→ **Source material**:
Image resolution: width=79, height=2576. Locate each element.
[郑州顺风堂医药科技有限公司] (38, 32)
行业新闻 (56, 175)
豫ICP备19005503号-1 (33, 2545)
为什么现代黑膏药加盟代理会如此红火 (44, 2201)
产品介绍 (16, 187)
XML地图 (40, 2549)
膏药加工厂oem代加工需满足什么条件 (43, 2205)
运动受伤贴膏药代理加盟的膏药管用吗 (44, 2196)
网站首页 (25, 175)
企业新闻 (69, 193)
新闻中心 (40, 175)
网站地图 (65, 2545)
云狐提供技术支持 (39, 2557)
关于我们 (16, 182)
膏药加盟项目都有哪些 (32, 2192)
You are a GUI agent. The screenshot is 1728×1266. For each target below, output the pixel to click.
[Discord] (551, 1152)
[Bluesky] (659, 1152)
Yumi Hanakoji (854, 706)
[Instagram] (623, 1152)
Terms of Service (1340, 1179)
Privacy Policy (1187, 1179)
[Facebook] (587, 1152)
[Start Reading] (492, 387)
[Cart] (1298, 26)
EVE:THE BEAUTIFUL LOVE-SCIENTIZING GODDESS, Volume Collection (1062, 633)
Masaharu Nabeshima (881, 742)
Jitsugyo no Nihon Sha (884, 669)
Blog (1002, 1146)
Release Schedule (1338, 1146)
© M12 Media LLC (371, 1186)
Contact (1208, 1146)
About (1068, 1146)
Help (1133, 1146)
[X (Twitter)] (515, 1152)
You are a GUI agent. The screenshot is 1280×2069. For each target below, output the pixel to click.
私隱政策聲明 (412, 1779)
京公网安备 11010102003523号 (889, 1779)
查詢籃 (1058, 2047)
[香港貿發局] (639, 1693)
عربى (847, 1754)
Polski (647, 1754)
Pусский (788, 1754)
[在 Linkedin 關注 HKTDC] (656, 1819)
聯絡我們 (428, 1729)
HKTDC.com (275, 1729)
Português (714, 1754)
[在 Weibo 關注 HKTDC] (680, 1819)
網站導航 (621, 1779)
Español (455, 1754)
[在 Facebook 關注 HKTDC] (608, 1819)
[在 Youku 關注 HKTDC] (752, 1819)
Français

→ **Work order**: Please transcribe all of the data above exactly.

→ **Written reply**:
Image resolution: width=79, height=2576. Locate each element.
[郑州顺风堂医药科技有限公司] (38, 32)
行业新闻 (56, 175)
豫ICP备19005503号-1 (33, 2545)
为什么现代黑膏药加盟代理会如此红火 (44, 2201)
产品介绍 (16, 187)
XML地图 (40, 2549)
膏药加工厂oem代加工需满足什么条件 (43, 2205)
运动受伤贴膏药代理加盟的膏药管用吗 (44, 2196)
网站首页 (25, 175)
企业新闻 (69, 193)
新闻中心 (40, 175)
网站地图 (65, 2545)
云狐提供技术支持 (39, 2557)
关于我们 (16, 182)
膏药加盟项目都有哪些 (32, 2192)
You are a GUI agent. The screenshot is 1728×1266. For each target below, output the pixel to click.
[Discord] (551, 1152)
[Bluesky] (659, 1152)
Yumi Hanakoji (854, 706)
[Instagram] (623, 1152)
Terms of Service (1340, 1179)
Privacy Policy (1187, 1179)
[Facebook] (587, 1152)
[Start Reading] (492, 387)
[Cart] (1298, 26)
EVE:THE BEAUTIFUL LOVE-SCIENTIZING GODDESS, Volume Collection (1062, 633)
Masaharu Nabeshima (881, 742)
Jitsugyo no Nihon Sha (884, 669)
Blog (1002, 1146)
Release Schedule (1338, 1146)
© M12 Media LLC (371, 1186)
Contact (1208, 1146)
About (1068, 1146)
Help (1133, 1146)
[X (Twitter)] (515, 1152)
You are a GUI agent. The screenshot is 1280×2069. For each target below, output the pixel to click.
私隱政策聲明 (412, 1779)
京公网安备 11010102003523号 (889, 1779)
查詢籃 (1058, 2047)
[香港貿發局] (639, 1693)
عربى (847, 1754)
Polski (647, 1754)
Pусский (788, 1754)
[在 Linkedin 關注 HKTDC] (656, 1819)
聯絡我們 (428, 1729)
HKTDC.com (275, 1729)
Português (714, 1754)
[在 Weibo 關注 HKTDC] (680, 1819)
網站導航 (621, 1779)
Español (455, 1754)
[在 Facebook 關注 HKTDC] (608, 1819)
[在 Youku 關注 HKTDC] (752, 1819)
Français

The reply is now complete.